S’il ne remet pas en cause l’aspect naturel du décès, il évoque pourtant l’hypothèse d’un assassinat ! Comment est-ce possible ? C’est la question à laquelle les deux hommes vont tenter de répondre.

Voilà un bien étrange roman que celui-ci.

Étrange parce que roman centré sur un meurtre qui n’en est pas un, mais qui en est un tout de même. Donc, un roman policier, bien qu’ayant obtenu le « Prix du roman d’aventures » alors qu’il n’a rien d’un roman d’aventures.

Étrange, car la question centrale du roman est à la fois innovante, intelligente et très intéressante tant du point de vue suspens, policier et juridique.

Effectivement ! peut-on être reconnu coupable du meurtre d’une personne décédée de cause naturelle ???...

Et, en ce sens, le roman, après, la scène de l’enterrement de Bernard Larivière, démarre de la meilleure des façons avec cette question posée par Givert.

Malheureusement, l’auteur prend le parti d’un retour en arrière pour poser les bases de l’histoire, de son récit et les personnages.

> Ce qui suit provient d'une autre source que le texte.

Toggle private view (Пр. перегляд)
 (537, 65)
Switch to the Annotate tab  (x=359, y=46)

Certes ce passage est primordial pour faire connaissance avec les différents protagonistes, les enquêteurs et les suspects potentiels, ainsi que sur les bases de la greffe cardiaque qui, à l’époque, en était encore à ses balbutiements.

Cependant, en plus de couper la dynamique de la lecture, cette longue scène en « flash back », ce retour en arrière, est, me semble-t-il, un tantinet longuet et manque un peu de rythme.

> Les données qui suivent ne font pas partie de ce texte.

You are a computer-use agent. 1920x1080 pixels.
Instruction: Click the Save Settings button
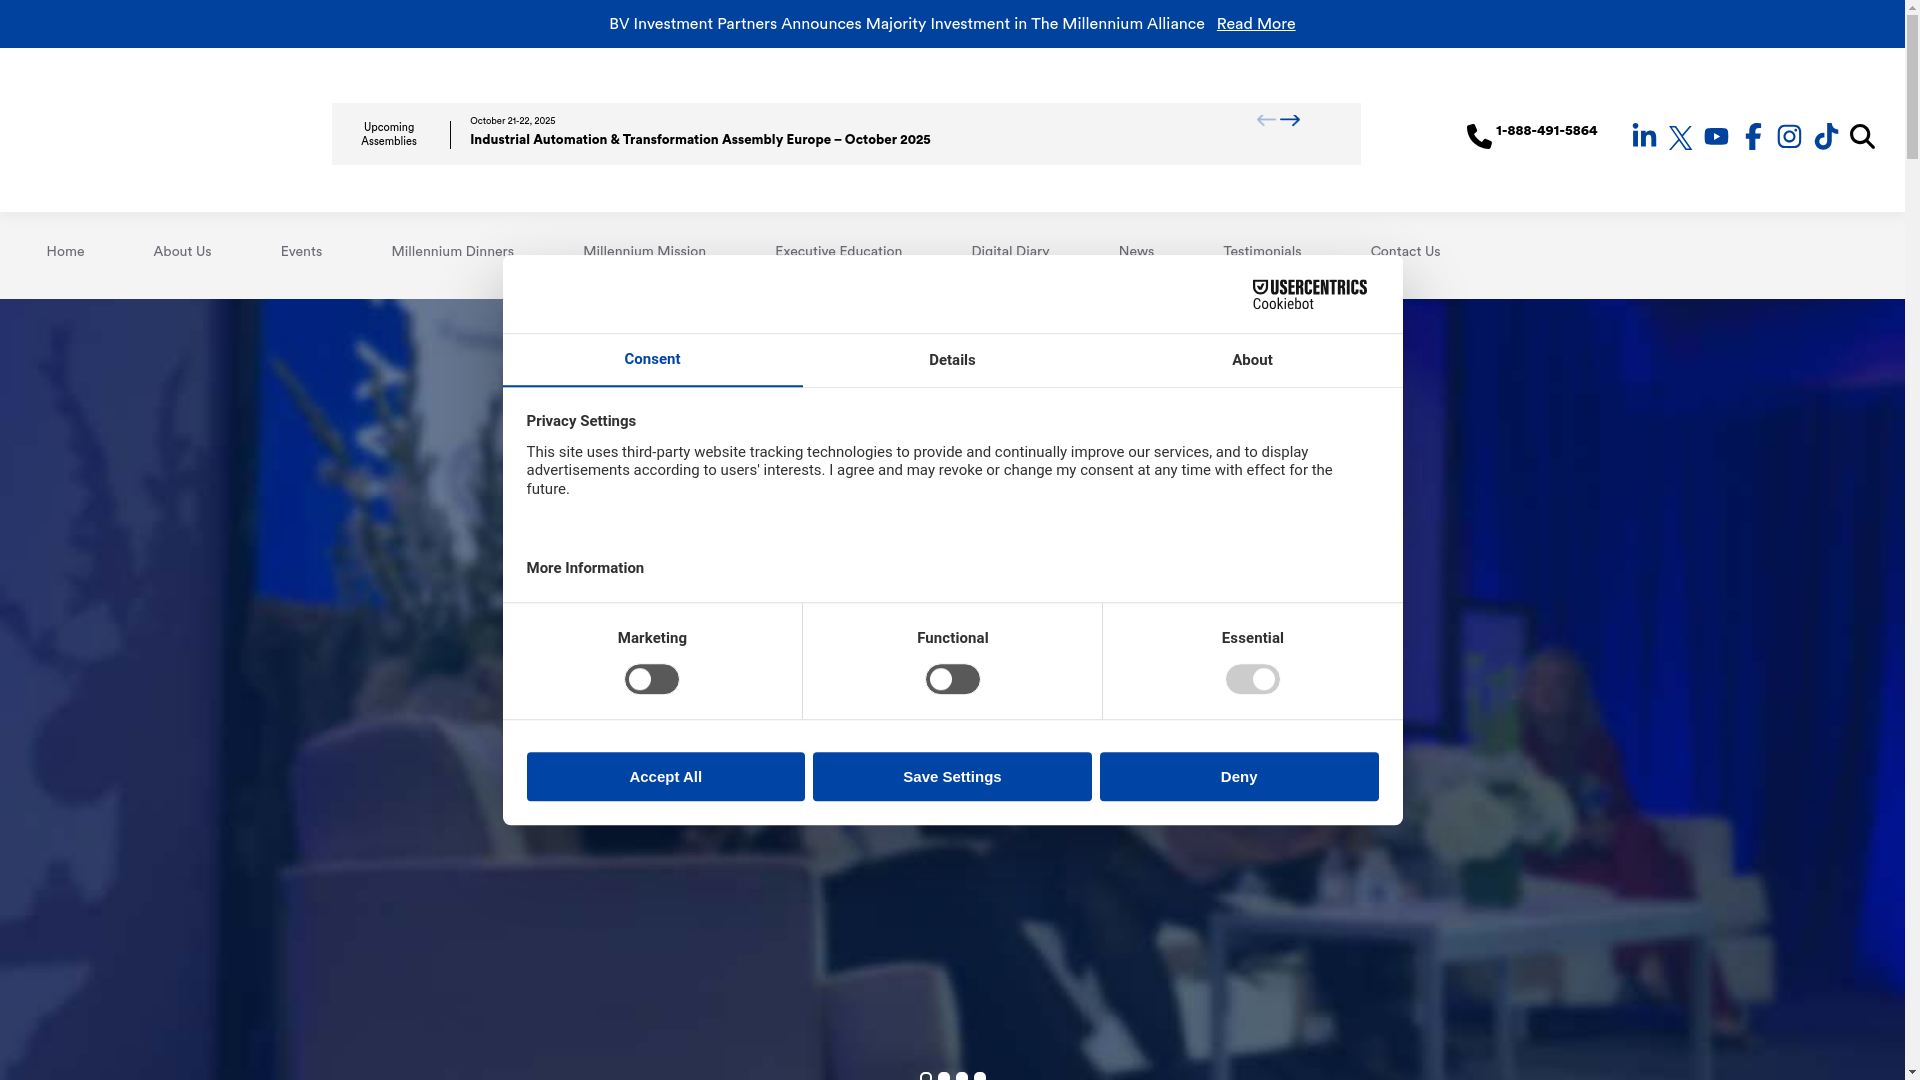tap(952, 777)
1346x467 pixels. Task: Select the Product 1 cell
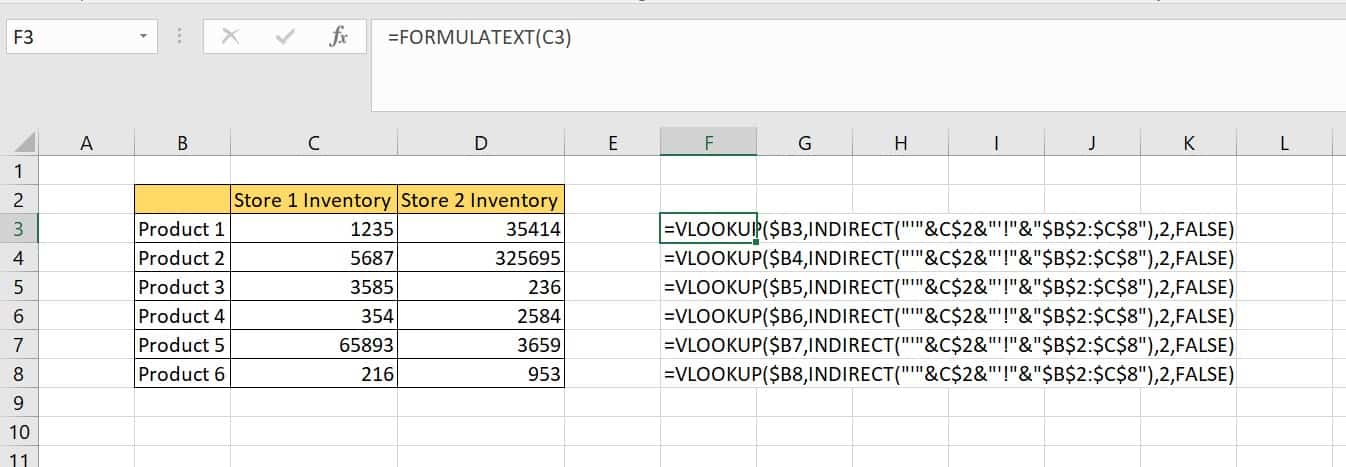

Heureusement, dès que le chirurgien et le policier reviennent sur le devant de la scène, l’intérêt, repointe son nez également.

On suit alors avec plaisir l’enquête, certes, simple, mais agréable, du commissaire Terrasse, qui consiste principalement à vérifier les alibis des différents suspects : la femme, les beaux enfants et l’associé du défunt.

On se retrouve alors, avec, en plus, la fille naturelle et son fiancé qui est l’adjoint de son père, face à une galerie de personnages hétéroclites qui pourrait passionner bien des psychiatres, d’autant que le beau-fils, en plus de suivre des études en psychiatrie, suit également une psychanalyse. Sa sœur n’est pas en reste ni en manque de contradictions et tous deux passent pour des enfants pourris gâtés par une mère dont seuls sa réputation et son bien être comptent…

Les affres et les turpitudes de cette frange de la famille apportent un brin d’humour à cette enquête qui n’en est peut-être pas une puisqu’en plus de la question du meurtre d’un homme mort, le commissaire ne cesse de douter d’une intervention humaine volontaire dont il n’a, d’ailleurs, aucune preuve. Et ce sont les seuls doutes émis par le chirurgien qui le poussent à poursuivre l’enquête.

On pourra regretter que le sujet abordé et le questionnement de l’enquête soient plus complexes et plus haletants que l’enquête elle-même, et que le véritable coupable soit identifiable avant la révélation finale (du moins, l’avais-je fortement soupçonné bien avant ce moment-là), mais ne boudons pas notre plaisir et songeons qu’à l’époque, le sujet était véritablement d’actualité et bien obscur pour la plupart des lecteurs.

Au final, un bon petit roman au sujet plus intéressant que l’enquête qui tourne autour, mais qui offre tout de même un bon moment de lecture.